To get a quick gauge on how well your business is doing and where problems may be arising, you can use a profit model. A profit model is essentially a stripped down version of the profit and loss report prepared by your accountant each year that you can use to get a quick summary of how your business is doing in terms of profit.
There are five key elements to a profit model:
Net sales revenue: This is the total number of all the goods and services your business has sold and multiplied by their net sales prices, that is the price of the product minus any discounts, and also minus costs that can be directly linked to the sale of the goods or services. Examples of these costs may include swipe fees charged by banks for processing credit card or bank card purchases, sales commissions paid to employees, etc. The net sales revenue gives a more realistic view of how much revenue you made, as it takes into account the aforementioned costs. By examining this figure, you may be able to identify costs that you can shed to boost revenues.
Product costs: The product costs represent the cost of your products and also includes losses that occurred from write-downs and shrinkage from inventory.
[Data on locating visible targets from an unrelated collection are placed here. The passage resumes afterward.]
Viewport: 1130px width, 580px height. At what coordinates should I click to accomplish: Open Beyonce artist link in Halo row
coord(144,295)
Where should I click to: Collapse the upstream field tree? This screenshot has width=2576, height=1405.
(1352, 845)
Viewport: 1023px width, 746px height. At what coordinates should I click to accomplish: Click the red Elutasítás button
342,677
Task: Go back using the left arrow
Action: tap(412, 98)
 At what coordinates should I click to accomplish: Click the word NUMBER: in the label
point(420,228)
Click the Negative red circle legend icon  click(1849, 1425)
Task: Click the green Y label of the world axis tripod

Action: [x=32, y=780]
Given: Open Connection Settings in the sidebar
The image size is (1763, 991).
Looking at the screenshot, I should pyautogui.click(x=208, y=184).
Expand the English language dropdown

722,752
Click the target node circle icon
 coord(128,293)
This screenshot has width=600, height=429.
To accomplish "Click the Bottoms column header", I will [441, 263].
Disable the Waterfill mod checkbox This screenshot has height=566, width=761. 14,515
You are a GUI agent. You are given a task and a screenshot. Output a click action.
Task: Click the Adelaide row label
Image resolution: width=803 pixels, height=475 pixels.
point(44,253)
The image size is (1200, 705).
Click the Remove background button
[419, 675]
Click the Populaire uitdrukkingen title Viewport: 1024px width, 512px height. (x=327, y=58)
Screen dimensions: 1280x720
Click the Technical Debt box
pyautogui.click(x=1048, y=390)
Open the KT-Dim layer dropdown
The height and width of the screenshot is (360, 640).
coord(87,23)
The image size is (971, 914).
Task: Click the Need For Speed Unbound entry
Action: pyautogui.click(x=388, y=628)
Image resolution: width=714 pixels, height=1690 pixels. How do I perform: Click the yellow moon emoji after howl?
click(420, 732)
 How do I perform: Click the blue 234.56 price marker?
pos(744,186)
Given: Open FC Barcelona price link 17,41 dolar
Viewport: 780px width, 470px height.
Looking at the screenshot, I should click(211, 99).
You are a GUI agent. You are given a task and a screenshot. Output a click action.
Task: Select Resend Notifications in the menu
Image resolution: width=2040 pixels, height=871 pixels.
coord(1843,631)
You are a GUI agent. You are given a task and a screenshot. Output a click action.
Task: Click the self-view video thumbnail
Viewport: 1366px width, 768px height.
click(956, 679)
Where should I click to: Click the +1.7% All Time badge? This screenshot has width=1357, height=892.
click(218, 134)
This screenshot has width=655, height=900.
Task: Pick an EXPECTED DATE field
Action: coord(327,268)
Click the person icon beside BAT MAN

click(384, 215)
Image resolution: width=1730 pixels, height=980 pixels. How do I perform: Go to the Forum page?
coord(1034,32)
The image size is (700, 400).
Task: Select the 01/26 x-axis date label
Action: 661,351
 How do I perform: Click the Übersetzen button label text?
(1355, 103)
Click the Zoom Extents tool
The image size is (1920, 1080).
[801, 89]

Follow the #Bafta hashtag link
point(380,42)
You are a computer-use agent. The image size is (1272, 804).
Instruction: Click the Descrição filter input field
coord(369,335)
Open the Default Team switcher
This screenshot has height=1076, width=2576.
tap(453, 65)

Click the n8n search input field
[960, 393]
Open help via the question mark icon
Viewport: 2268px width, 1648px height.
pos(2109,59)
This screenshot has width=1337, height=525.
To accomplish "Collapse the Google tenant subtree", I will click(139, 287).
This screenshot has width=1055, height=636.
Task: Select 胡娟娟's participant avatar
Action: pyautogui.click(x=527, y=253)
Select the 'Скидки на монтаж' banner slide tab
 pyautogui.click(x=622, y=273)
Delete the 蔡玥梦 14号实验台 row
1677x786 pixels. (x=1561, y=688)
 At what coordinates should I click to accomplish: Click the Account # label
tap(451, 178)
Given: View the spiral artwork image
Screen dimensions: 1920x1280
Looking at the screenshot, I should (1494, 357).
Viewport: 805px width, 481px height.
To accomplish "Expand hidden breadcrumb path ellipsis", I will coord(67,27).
Variable operating costs are costs that depend on the amount of business you’re doing, such as packaging and shipping costs. (When examining product costs and variable operating costs you’ll come up with a figure known as margin. Your margin is your revenue minus product and variable operating costs prior to adjustment for fixed costs.)
Fixed operating costs are locked in costs that occur regularly for your business and do not vary based on business volume. An example of fixed costs would be rent, insurance, employee compensation, accounting fees, etc. Taxes and licenses for vehicles are also fixed costs.
Interest expenses are essentially how much interest you pay each year on the outstanding debt of your business.
Once you have a good grip on your profit model, you can begin considering ways to boost your profits. If you feel your fixed operating costs are too high, you may consider finding a less expensive place of business to rent or right-sizing your workforce or contracting some duties out. If costs are beginning to take a large bite out of your revenues, it may be time to more aggressively push to broaden your customer base or it may be a better idea to raise prices to reflect your increased costs of doing business. If variable operating costs are rising at an uncomfortable rate, you may want to address the increased cost of doing increased business by finding new delivery and packaging options.
The profit model provides a valuable snapshot of your business that you can use to gauge your costs and revenues to determine methods of protecting and increasing your profits. Analyzing and applying the knowledge learned from profit models takes experience, and new business owners may want to find a mentor to help guide them through the process of learning how to read profit models and apply what they’ve learned.